__WHAT TO DO__. Only the lines from the one containing "Task: Toggle the browser side panel icon" to the end of the entries should be written out, each exactly as it stands, both ends included.

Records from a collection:
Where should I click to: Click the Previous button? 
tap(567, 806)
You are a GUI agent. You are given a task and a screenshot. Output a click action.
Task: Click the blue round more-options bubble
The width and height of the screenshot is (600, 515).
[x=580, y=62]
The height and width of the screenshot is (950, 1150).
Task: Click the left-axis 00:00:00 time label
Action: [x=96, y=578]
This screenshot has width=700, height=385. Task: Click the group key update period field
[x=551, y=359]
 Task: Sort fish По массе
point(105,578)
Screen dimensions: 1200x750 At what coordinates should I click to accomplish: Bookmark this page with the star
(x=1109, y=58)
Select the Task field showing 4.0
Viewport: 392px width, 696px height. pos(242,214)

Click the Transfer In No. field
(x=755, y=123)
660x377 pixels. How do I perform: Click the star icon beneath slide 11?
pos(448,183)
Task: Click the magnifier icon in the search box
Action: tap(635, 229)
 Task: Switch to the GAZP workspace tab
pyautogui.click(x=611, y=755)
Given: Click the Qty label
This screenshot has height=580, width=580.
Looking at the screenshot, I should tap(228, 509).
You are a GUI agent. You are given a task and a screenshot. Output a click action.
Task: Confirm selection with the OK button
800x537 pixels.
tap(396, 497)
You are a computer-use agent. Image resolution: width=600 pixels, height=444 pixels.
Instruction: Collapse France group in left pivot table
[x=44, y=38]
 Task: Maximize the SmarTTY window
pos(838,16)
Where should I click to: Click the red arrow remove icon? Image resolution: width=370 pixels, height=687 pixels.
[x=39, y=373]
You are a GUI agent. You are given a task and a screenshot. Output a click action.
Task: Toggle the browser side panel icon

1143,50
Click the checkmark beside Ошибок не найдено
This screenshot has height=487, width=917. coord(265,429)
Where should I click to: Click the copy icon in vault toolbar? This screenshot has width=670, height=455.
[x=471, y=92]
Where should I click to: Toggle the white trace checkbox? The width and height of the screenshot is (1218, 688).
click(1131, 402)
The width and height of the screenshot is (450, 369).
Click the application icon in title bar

__EXERCISE SOLUTION__.
Task: Toggle the browser side panel icon

1143,50
Click the checkmark beside Ошибок не найдено
This screenshot has height=487, width=917. coord(265,429)
Where should I click to: Click the copy icon in vault toolbar? This screenshot has width=670, height=455.
[x=471, y=92]
Where should I click to: Toggle the white trace checkbox? The width and height of the screenshot is (1218, 688).
click(1131, 402)
The width and height of the screenshot is (450, 369).
Click the application icon in title bar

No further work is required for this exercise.